AWS Aurora — Why is it better?
1.0 AWS Aurora — Introduction
Amazon Aurora is a part of the Amazon RDS family. It is a MySQL compatible, relational database engine that combines of high-end commercial databases with the simplicity and cost-effectiveness of open source databases.
It is a fully managed database engine that is compatible with MySQL and PostgreSQL.
Amazon Aurora provides up to five (05) times better performance than MySQL and three (03) times better performance than PostgreSQL, without doing any programmatic changes to your existing application.
2.0 The RDS Multi-AZ Architecture
In a typical RDS (MySQL/PostgreSQL,etc), you basically finds the following Multi-AZ deployment. The primary, standby and read replicas can be in different instances and the storage lies within the EBS volumes of the EC2 instance, which RDS is made of.
3.0 The Aurora Multi-AZ Architecture
In a typical Aurora cluster, there should be minimum of three(03) Availability Zones (P.Note: Aurora only supports regions with minimum 03 Availability Zones). The storage and the compute (EC2) are separated / independent in the Aurora cluster (See the cluster volume on the diagram where the storage exists).
Each Availability Zone maintains two copies of the storage of each RDS Aurora instance and altogether minimum six (06) copies in all three (03) Availability Zones. The master / primary compute Aurora instance writes data to the data copies in the storage cluster. On the other hand, the read replicas in the other instances can read the data from the storage cluster. The SSD based (High IOPS, low latency) storage cluster is represented as a single, logical volume to the primary instance and to Aurora Replicas in the Aurora DB cluster.

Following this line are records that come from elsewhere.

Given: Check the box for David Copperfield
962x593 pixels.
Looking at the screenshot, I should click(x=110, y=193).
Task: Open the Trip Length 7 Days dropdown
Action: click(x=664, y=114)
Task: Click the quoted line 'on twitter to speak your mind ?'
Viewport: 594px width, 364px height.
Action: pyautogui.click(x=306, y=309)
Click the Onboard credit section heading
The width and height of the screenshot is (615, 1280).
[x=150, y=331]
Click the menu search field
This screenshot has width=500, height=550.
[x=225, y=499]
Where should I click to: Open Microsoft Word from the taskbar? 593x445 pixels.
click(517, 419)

An Aurora cluster can have only one master/ primary instance. There are no standby instances in the Aurora cluster. Read replicas could be used as standby instances at any given point.

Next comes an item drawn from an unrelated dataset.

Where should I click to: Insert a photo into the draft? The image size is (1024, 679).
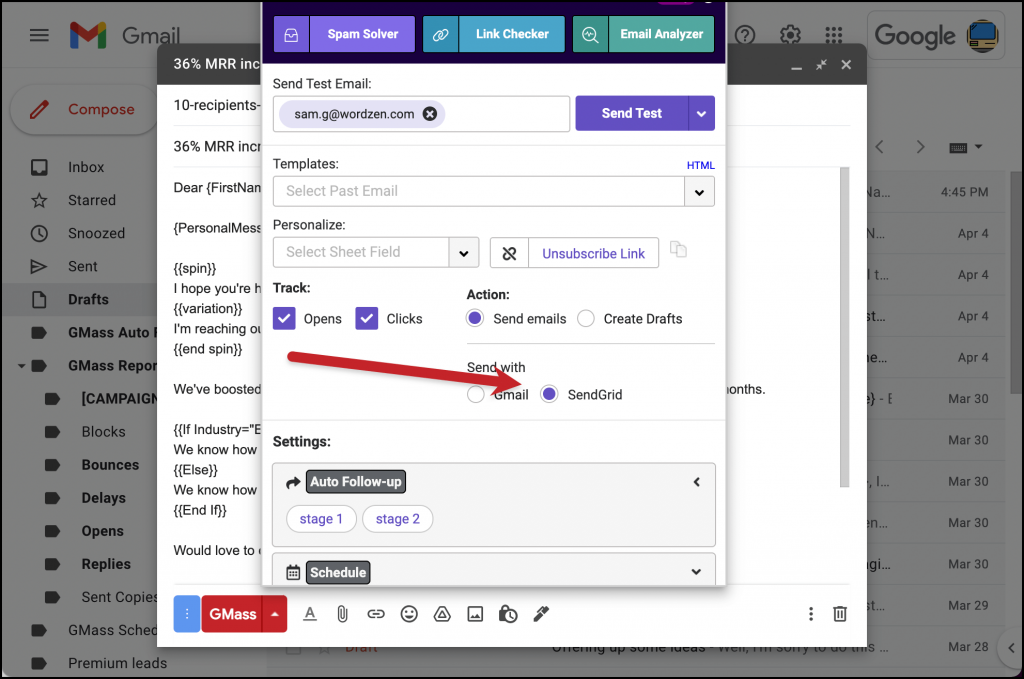[475, 614]
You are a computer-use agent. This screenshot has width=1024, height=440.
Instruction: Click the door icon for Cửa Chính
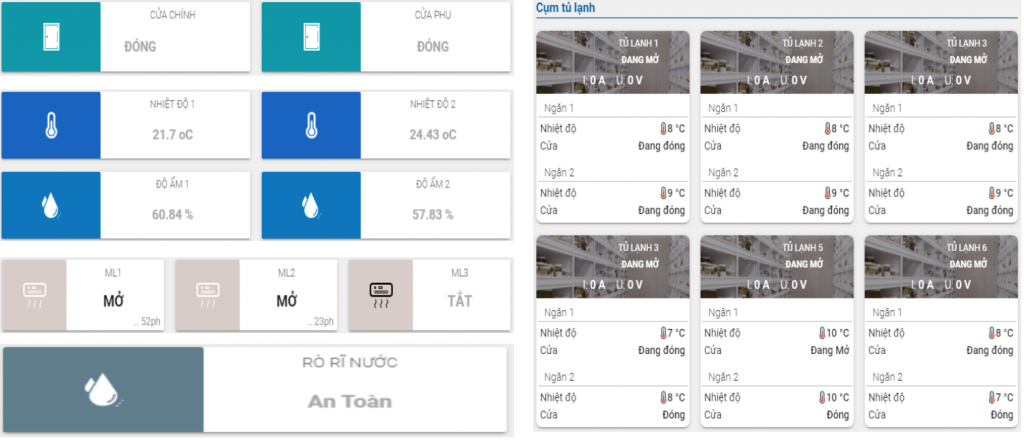[51, 37]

Since the Aurora compute instances (EC2) and the Aurora storage cluster is independent, it is quite easy to scale the storage (can scale up to 64 Tebibyte [1]) rather scaling within EC2 instances in a traditional RDS Multi-AZ architecture.
There can be 15 read replicas (compared to 05 in a typical RDS Multi-AZ architecture). However the unlike in the typical RDS cluster, the reading happens synchronously in Aurora.
The cluster storage is billed based on the storage usage. The maximum storage level that you have used for the cluster is the billing storage for your cluster. It is also known as the High Water Mark. Even if you do not use the same storage capacity later on, you are still billed of the maximum storage capacity OR the High water mark level. If you do not use the high water mark level lately, the storage that you are not using can be re-used.
4.0 High Availability / Fail-Over
Aurora maintains HA by having Aurora Read Replicas in the other Availability Zones. Aurora automatically fails over to an Aurora replica in case the primary DB instance becomes unavailable.
4.1 Aurora Read Replicas
Up to 15 read replicas can be replicated across multiple Availability Zones. Since the storage cluster is represented as a single, logical volume, Aurora replicas can return the same data as query results with a minimum replica lag. This is quite different to RDS (the data is replicated to RDS Read Replicas in an asynchronous manner), where there is no need to replicate any data because the data is shared among all the instance (primary and read replicas) in the storage cluster.
4.2 Primary Instance Fail-Over
If the primary instance fails, Aurora automatically fails over to a new primary instance. It does either by creating new primary instance or promoting a read replica. There will be a slight interruption in this process to the cluster. The promotion of a read replica will take less time than creating a new primary instance. But if there are no read replicas in the cluster, there is no option but to create a new primary instance. Hence AWS recommends you to have at least 1 or more read replicas (with the same specification of the primary instance) to minimize the down time of the cluster.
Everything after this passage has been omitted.